Skip to content

hazohelet/shirp

Repository files navigation

Shirp - micro scheme interpreter

Shirp is a tree-walk interpreter of a tiny subset of Scheme programming language. I use the R7RS-small documentation as a reference, and the behavior of the built-in functions mimics that of Gauche, an existing R7RS implementation.

Usage

How to build Shirp

Running make in the root directory will build the interpreter executable named shirp. You can start REPL by typing ./shirp. Shirp REPL prints >> to prompt user input. If the REPL receives incomplete user input(has unclosed parentheses), it prints .. to prompt further input.

If you want to run a script, pass the file path to the executable shirp, for example, ./shirp test.scm. This command will run the script and start the REPL with the environment generated by the script interpretation. You can also run a script by calling load function in the REPL, for example, by calling (load "test.scm").
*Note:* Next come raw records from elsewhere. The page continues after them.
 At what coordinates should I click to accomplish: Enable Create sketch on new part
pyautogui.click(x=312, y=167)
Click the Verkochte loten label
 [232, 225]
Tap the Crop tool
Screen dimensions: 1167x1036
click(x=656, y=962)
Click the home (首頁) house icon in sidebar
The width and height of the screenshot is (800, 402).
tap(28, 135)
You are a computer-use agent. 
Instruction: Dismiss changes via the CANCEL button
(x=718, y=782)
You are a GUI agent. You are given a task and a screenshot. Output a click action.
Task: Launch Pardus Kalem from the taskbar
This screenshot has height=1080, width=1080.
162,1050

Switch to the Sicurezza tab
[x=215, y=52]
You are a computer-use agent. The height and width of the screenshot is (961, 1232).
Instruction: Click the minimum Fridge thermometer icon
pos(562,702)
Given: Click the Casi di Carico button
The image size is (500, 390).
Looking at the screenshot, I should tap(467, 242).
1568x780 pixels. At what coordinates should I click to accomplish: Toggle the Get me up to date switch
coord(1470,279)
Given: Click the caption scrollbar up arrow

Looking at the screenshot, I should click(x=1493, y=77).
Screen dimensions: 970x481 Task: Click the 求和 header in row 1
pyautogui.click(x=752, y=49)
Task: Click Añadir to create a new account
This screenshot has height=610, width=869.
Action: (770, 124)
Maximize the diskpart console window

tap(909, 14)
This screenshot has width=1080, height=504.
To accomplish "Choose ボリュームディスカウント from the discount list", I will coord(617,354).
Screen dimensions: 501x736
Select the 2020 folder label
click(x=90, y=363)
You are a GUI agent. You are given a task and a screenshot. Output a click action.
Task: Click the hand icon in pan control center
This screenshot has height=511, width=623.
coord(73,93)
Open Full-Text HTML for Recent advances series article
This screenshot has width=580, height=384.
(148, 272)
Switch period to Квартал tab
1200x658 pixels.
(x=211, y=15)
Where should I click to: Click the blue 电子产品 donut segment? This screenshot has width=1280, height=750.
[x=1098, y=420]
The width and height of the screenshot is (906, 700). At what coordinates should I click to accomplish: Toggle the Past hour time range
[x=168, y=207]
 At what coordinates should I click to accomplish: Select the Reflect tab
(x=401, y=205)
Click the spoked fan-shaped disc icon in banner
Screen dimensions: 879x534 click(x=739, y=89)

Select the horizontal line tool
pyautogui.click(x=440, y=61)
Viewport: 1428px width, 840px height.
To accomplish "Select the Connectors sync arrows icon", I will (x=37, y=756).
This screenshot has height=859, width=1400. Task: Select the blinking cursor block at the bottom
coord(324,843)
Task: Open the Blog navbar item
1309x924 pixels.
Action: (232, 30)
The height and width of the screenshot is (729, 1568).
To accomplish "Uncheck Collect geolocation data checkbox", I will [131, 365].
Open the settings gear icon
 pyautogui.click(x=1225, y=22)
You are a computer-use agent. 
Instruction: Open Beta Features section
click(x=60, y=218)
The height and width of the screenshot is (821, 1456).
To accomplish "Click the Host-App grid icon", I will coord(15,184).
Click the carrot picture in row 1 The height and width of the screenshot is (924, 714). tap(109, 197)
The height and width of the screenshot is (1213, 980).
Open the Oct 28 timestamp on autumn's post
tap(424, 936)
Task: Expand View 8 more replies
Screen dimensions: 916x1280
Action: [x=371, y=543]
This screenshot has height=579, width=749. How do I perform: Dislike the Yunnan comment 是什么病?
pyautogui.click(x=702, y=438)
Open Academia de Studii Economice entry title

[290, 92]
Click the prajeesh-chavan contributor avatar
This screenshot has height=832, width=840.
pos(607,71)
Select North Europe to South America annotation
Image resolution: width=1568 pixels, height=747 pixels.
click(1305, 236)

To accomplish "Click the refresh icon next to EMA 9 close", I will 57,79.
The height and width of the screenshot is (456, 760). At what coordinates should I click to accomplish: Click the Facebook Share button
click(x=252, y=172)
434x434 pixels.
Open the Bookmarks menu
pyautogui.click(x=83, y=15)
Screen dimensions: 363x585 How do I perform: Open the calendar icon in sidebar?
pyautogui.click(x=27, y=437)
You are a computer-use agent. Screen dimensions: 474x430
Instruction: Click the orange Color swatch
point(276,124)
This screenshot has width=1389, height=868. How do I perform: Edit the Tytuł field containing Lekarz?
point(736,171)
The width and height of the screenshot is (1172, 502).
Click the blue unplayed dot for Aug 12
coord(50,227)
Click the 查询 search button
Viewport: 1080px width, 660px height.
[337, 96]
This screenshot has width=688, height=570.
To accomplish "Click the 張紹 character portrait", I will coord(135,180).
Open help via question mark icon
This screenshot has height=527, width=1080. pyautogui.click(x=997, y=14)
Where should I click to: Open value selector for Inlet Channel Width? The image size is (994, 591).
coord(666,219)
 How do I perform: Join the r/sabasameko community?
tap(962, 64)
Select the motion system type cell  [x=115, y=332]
Note that you need to run the interpreter in the directory where prelude.scm is located. prelude.scm is a library file that defines some of the built-in procedures.

Execution Examples & Tests

You can find many examples of Shirp executing Scheme programs in the test directory, namely in test/expr.c, test/kadai1.c, test/kadai2.c, test/quote.c. You can run these tests by typing make test in the root directory.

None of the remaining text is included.